Implement an attention model that takes an image of a PDF math formula, and outputs the characters of the LaTeX source that generates the formula.

Getting Started

For a quick start, download a prebuilt dataset or use these tools to build your own dataset. Alternatively, you can proceed manually with the following steps:

Download a large number papers from arXiv. There is a collection of 29,000 arXiv papers that you could get started with. It is likely that this set of 29,000 papers may contain several hundred thousand formulas, which is more than enough for getting started. As the bandwidth of arXiv is limited, it is important to be mindful of their constraints and to not write crawlers to download all the papers of arxiv.
Use a heuristic to find all the LaTeX formulas in the LaTeX source. It can be done by looking for the text that lies between \begin{equation} and \end{equation}. Here is a list of some of the places where equations can appear in latex files. Additional examples can be found here. It is likely that even a simple heuristic for extracting latex formulas should produce in excess of 100,000 equations; if not, keep refining the heuristic.
Compile images of all the formulas.

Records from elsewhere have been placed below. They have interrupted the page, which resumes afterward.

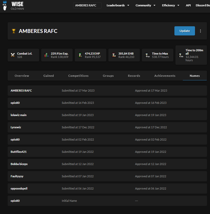Click the EHB hourglass icon
This screenshot has height=214, width=210.
[x=114, y=55]
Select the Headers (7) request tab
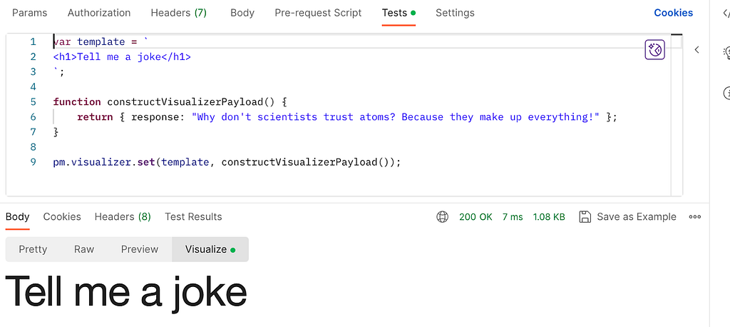Viewport: 730px width, 327px height. (179, 13)
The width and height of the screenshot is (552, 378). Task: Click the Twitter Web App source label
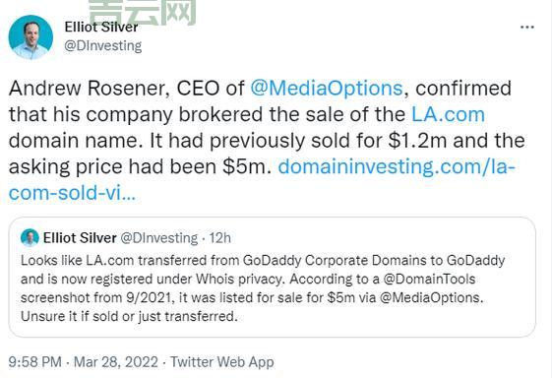(x=222, y=362)
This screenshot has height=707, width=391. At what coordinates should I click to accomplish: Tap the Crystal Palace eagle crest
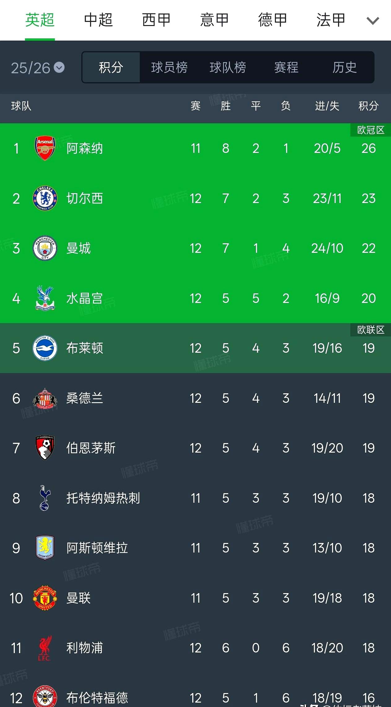[x=45, y=298]
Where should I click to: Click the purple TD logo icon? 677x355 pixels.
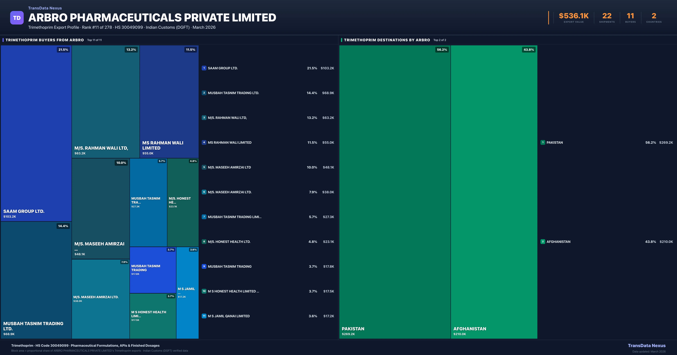pyautogui.click(x=17, y=18)
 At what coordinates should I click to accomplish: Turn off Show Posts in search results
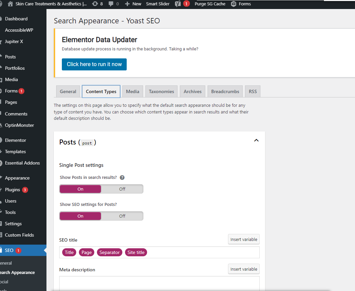click(x=122, y=189)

To keep track of the correspondence between the latex formulas and their images, it is easiest to place exactly one formula on each page. Then, when processing the latex file, it is easy to keep track of the pages. Be sure to not render formulas so large that they exceed an entire page. Also, be sure to render the formulas in several fonts.
Train a visual attention sequence-to-sequence model (as in the Show, Attend, and Tell paper, or perhaps a different variant of visual attention) that would take an image of a formula as input, and output the latex source of the formula, one character at a time. A Theano implementation of the Show, Attend, and Tell paper can help you get started. If you wish to implement your model from scratch, TensorFlow can be a good starting point.
It takes some effort to correctly implement a sequence-to-sequence model with attention. To debug your model, we recommend that you start with a toy synthetic OCR problem, where the inputs are long images that are obtained by concatenating sequences of images of MNIST digits, and the labels should be a sequence of their classifications. While this problem can be solved without an attention model, it is useful as a sanity check, to ensure that the implementation is not badly broken.
We recommend trying the Adam optimizer.

Notes

A success here would be a very cool result and could be used to build a useful online tool.

While this is a very non-trivial project, we've marked it with a one-star difficulty rating because we know it's solvable using current methods. It is still very challenging to really do it, as it requires getting several ML components together correctly.

Solutions

Results, data set, code, and a write-up are available at http://lstm.seas.harvard.edu/latex/. The model is trained on the above data sets and uses an extension of the Show, Attend and Tell paper combined with a multi-row LSTM encoder. Code is written in Torch (based on the seq2seq-attn system), and the model is optimized using SGD. Additional experiments are run using the model to generate HTML from small webpages.